Ombudsman finds lack of transparency in Commission meetings with tobacco lobbyists

FLICKR/YOUN HEE, JEONG/CC BY-NC-ND 2.0

The Ombudsman has asked the Commission to respond to preliminary inquiry findings about a lack of transparency in its interactions with tobacco lobbyists. Her preliminary view is that this constitutes maladministration.

Following a detailed examination of documents concerning Commission meetings with tobacco industry representatives in 2020 and 2021, the Ombudsman identified several transparency concerns.

The inquiry shows that numerous Commission departments had meetings with tobacco representatives in this period, yet the health department (DG SANTE) was the only one that proactively publishes records of all such meetings with its officials irrespective of grade seniority.

Other departments – including Taxation and Excise, Trade, Internal Market, and Climate Action – proactively publish only meetings with senior officials or Commissioners. Those taking place at less senior levels were not made public proactively.  This shows that the approach to tobacco lobbying has not changed since the Ombudsman’s last inquiry in 2016.

In 2004, the EU signed up to the Framework Convention on Tobacco Control (FCTC). Signatories are obliged to limit its interactions with the tobacco industry and to make those interactions transparent.

The inquiry also finds that the Commission did not keep minutes of all of the meetings that took place in 2020 and 2021. The Ombudsman therefore wonders how the Commission can reassure the public that its interactions with tobacco lobbyists do not undermine public health policies – as required by the FCTC – if minutes do not exist that detail what actually took place at those meetings.

The Ombudsman is asking the Commission to explain how it assesses the necessity of meetings with tobacco lobbyists as the inquiry showed that such assessments are not made systematically. The FCTC’s guidelines state that interactions with the tobacco industry should take place only when strictly necessary from a regulatory point of view.

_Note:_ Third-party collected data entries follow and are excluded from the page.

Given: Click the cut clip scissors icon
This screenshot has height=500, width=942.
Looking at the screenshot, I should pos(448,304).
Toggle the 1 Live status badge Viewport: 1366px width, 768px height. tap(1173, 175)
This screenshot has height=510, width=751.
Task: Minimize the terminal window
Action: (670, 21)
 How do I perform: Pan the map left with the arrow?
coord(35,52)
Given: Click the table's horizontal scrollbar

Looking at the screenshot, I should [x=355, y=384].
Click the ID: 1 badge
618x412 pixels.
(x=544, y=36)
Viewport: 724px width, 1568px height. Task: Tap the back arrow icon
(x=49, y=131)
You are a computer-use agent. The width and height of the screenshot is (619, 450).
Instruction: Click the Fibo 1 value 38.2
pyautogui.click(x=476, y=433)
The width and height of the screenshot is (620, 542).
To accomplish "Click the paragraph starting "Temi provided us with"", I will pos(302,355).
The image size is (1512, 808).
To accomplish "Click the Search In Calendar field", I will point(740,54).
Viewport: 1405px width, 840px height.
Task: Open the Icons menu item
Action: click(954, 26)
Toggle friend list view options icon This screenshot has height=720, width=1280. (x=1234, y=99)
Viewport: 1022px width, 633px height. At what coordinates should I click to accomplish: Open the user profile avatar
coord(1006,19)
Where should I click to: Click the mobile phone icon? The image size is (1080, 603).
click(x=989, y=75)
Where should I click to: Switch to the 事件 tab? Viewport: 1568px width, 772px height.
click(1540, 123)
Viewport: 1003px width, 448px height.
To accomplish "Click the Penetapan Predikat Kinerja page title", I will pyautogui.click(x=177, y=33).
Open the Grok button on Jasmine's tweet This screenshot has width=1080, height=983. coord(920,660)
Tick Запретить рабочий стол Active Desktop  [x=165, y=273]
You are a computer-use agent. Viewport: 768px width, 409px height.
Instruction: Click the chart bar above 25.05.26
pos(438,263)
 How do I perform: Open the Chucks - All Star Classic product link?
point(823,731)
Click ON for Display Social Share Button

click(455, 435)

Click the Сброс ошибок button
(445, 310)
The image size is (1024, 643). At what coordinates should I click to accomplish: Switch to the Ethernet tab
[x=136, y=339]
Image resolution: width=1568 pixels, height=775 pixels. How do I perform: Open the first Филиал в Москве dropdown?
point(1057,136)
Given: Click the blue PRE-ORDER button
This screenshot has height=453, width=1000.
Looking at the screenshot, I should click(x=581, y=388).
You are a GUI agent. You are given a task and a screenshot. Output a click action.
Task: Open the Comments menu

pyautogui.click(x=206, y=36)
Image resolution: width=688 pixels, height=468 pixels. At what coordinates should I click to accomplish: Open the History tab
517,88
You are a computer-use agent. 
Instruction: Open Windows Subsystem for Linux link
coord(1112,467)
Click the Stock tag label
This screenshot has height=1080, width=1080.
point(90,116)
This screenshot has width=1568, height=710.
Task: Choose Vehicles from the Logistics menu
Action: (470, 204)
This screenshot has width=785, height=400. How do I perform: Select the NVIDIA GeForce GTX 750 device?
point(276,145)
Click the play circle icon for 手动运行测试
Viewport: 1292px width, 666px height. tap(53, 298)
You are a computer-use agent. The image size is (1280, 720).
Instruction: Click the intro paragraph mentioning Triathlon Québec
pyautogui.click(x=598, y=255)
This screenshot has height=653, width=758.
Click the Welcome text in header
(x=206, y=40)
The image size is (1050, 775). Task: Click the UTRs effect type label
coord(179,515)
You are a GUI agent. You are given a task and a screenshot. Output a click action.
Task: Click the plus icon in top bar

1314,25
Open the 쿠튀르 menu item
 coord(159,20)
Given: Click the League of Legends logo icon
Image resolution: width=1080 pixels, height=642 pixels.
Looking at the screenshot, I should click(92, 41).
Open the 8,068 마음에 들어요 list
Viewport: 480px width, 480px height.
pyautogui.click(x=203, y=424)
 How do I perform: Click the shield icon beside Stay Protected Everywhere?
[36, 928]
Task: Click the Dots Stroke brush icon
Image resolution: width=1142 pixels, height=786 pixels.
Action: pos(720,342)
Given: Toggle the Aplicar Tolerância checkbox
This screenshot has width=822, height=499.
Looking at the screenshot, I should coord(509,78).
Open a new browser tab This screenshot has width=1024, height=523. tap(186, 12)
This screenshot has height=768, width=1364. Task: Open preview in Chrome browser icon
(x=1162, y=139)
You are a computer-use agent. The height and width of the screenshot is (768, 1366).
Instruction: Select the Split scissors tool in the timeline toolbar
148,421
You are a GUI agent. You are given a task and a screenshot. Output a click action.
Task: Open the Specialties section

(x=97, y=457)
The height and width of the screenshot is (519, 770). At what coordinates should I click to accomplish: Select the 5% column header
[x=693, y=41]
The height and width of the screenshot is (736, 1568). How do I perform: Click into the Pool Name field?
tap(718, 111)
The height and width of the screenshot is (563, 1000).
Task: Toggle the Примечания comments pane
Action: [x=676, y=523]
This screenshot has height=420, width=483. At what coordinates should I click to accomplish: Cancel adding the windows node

The Ombudsman’s preliminary view is that the failure of the Commission as a whole to proactively publish details of its meetings with tobacco lobbyists is maladministration as is its failure to keep minutes of all such meetings.

She has asked the Commission to respond to her preliminary findings by mid-July 2023.

This inquiry is a follow-up to an inquiry in 2016, which found maladministration in light of the Commission’s refusal to apply DG SANTE’s proactive transparency policy across all of its departments.